-------- EXTRACT PROVIDED --------

The Lancet Student

The Perpetual Job Interview

This blog was submitted by Mike on 19th September 2011.
Tagged with Clinicals

Now that I’ve made it through the first two years of medical school, which seemed like one elaborate, seemingly indefinite test, I am now convinced, after a couple of months of clinical rotations, the rest of medical school will be like one long job interview.

As much as your medical school tries to prepare you, settling into the environment of clinic or the ward of the hospital is not very easy.

First of all, you are transitory, supernumerary, and easily replaceable with the next short white coat that will happen along in the next couple of weeks. You are constantly finding yourself a little out of sync with the rest of your workmates, constantly looking for things that are placed just one drawer over, or one cabinet lower in each different clinic, looking for yet another password or username to help you work with a computer system that is set up in a slightly different way everywhere you go. Some patients genuinely want to help you learn, and some are antagonistic to your presence…but all are suffering, tired, and in need, and deserve to be cared for well.

Next, although I have not encountered a single preceptor or teaching physician who was not interested in teaching and having students around, each has their own style, their own manner, and their quirks (as do we all) and I am constantly adjusting to that, all the while keeping my own style and personality intact. It is so easy to just be a chameleon that shifts as needed, but the reality is that you can only keep up a façade so long, and we end up becoming who we really are…best to just be yourself and let the details sort themselves out.

Finally, the constant evaluation, the feeling that every answer is a life and death reflection on your school, your profession, your training, and your personal study habits wears on you. In a way, it is like a perpetual job interview. After a while, though, you realize that although you can walk on nails, or hot coals…no one can walk on eggshells and not crush them. At least I can’t.

All you can do is keep showing up, keep taking notes, keep doing your best…until you finish a rotation, and you are walking out of the building and one of the medical assistants says “See you tomorrow!” and you reply that the rotation is over, and you will be working somewhere else next week. Then they look genuinely sad and say, “Wow, we’re going to miss you.” And you know somewhere deep inside, you aced the interview.

3 comments

TLS Editor on 21st September 2011 8:59am

Sometimes I think life in general is like a big job interview! At least life as a med student/doctor isn't like this. :) http://bbc.in/hcLtUO

Mike - what would you say is the secret to acing your "interviews" (aka rotations)?

Mike on 22nd September 2011 2:40pm

I think the number one thing is to be open to coaching and change. It's so hard yet so necessary for growth.

-------- DATA EXCERPTS --------

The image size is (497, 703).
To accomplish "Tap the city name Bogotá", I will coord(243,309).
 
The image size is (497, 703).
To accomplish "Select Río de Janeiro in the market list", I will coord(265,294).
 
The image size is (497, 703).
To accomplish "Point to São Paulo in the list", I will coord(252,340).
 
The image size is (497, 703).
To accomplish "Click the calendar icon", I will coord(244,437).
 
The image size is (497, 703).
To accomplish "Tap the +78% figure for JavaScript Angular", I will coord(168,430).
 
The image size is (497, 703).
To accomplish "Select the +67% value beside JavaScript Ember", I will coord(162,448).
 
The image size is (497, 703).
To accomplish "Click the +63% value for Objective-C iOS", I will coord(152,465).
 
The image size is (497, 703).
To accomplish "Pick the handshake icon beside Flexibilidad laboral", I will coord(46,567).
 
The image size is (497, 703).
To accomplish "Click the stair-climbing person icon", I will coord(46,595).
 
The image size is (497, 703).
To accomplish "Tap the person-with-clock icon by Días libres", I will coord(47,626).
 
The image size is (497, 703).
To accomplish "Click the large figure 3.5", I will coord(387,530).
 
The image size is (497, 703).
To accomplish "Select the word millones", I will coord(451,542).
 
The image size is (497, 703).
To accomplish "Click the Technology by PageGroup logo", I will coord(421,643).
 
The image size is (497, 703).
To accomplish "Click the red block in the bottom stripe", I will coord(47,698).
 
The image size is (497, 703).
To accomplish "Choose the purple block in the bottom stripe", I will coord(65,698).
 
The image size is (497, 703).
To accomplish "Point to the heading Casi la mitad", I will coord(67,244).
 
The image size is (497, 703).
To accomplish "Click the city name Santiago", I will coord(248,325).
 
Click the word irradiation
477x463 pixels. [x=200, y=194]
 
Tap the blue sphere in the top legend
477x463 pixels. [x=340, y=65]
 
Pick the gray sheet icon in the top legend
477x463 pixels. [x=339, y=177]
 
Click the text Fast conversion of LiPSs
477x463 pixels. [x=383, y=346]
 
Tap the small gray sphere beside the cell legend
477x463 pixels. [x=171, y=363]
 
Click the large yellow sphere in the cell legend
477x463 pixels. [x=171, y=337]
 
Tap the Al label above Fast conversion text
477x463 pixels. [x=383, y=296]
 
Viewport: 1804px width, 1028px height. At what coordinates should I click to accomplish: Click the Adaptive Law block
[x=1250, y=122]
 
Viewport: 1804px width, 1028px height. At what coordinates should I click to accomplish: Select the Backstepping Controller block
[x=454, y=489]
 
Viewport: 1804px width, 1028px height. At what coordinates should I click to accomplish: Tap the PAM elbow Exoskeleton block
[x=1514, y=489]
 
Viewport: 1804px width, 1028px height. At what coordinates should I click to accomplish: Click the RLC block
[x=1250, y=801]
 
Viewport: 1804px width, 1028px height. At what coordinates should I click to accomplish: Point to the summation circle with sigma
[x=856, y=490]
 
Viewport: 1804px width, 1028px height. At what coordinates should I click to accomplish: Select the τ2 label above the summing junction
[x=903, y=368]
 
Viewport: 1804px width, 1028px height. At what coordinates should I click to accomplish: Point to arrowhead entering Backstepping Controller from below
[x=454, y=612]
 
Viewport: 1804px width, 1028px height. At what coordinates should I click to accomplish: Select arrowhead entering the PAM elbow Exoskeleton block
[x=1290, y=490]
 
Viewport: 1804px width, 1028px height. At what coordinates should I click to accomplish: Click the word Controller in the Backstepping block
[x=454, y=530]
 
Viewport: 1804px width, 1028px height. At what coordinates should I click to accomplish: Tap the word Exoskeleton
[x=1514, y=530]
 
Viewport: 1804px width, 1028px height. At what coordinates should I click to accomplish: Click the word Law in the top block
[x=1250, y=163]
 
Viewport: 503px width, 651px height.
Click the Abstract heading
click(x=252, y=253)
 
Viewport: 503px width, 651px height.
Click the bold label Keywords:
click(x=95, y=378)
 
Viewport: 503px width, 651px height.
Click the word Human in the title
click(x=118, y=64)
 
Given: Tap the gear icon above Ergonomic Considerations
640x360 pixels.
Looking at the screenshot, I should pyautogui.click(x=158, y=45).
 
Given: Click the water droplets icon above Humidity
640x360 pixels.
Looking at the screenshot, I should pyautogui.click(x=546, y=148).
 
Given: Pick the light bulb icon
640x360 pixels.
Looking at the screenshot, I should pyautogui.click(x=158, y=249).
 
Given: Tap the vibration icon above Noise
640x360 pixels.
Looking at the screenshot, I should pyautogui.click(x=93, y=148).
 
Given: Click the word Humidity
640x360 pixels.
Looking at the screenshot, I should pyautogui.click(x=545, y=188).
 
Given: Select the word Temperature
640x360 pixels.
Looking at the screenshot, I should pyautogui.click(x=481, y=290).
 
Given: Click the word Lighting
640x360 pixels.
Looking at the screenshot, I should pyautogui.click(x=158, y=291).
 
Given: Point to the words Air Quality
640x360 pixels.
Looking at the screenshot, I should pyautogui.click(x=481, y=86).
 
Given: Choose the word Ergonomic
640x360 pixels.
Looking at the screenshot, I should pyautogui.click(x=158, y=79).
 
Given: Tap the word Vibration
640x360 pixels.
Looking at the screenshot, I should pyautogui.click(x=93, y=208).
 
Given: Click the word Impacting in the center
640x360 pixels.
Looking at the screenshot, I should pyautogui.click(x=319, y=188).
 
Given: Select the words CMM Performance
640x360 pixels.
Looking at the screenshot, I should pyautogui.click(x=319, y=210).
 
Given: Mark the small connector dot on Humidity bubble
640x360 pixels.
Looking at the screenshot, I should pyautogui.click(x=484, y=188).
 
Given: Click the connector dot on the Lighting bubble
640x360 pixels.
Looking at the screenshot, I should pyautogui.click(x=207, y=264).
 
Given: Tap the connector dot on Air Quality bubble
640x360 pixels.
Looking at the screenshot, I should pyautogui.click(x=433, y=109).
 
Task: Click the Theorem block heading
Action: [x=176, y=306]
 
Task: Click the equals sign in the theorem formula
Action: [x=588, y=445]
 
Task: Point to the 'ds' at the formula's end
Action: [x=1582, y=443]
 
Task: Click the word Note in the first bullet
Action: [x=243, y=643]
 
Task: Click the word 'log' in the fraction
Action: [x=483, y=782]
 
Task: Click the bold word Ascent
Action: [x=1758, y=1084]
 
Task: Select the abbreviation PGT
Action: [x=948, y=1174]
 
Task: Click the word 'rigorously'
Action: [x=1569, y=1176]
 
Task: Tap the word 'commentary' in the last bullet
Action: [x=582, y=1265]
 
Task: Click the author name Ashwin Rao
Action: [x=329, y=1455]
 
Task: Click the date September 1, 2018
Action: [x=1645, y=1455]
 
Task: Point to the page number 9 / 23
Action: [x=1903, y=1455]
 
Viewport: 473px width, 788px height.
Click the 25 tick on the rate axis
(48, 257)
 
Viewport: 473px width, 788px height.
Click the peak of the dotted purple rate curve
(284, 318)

--------

→ **TASK LIST**
• A. According to the blog post, what does the author expect the rest of medical school to be like after a couple of months of clinical rotations?
• B. Condense the paragraph of the blog post that begins "First of all, you are transitory" into a short bulleted list that keeps its main facts.

→ **ANSWERS GIVEN**
• A. One long job interview.

• B.
- Students on rotation are transitory, supernumerary, and easily replaced by the next short white coat in a couple of weeks.
- They are often out of sync with their workmates, hunting for items stored in a slightly different place in each clinic.
- Each site needs yet another password or username for a computer system set up a little differently.
- Some patients want to help students learn and some resent them, but all are suffering, tired, and in need, and deserve good care.